_ASSIGNED TASK:_ Read each of the lines below and tally those with "Given"; the tally is the whole answer.

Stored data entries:
*** Begin section ***
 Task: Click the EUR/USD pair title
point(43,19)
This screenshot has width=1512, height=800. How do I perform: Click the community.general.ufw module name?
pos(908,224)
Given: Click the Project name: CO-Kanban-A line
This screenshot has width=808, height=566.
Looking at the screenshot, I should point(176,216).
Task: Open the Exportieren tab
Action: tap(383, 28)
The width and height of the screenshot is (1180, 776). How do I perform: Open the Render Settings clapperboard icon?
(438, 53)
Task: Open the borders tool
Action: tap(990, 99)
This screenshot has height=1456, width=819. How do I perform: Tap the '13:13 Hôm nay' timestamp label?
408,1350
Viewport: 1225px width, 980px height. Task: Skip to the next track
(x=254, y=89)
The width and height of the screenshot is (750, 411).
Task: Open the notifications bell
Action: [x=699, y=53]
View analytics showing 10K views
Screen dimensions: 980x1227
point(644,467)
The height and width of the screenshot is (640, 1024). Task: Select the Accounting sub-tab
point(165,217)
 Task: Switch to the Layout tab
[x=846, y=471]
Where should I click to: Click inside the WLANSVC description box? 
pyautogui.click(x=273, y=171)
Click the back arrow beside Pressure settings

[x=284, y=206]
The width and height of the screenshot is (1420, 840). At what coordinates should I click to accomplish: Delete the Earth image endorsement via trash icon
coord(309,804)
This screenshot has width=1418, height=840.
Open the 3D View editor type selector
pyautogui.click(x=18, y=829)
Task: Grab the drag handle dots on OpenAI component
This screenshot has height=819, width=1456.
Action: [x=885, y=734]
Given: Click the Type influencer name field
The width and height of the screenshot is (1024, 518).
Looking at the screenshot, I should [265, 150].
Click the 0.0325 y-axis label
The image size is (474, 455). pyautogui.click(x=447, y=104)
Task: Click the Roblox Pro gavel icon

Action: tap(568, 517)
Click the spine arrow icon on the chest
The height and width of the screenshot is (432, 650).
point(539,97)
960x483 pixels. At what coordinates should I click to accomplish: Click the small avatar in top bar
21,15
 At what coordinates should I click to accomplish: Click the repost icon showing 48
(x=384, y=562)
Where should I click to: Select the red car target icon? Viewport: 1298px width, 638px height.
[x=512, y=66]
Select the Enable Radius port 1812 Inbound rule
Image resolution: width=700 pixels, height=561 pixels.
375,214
*** End section ***
_EXERCISE OUTPUT:_ 2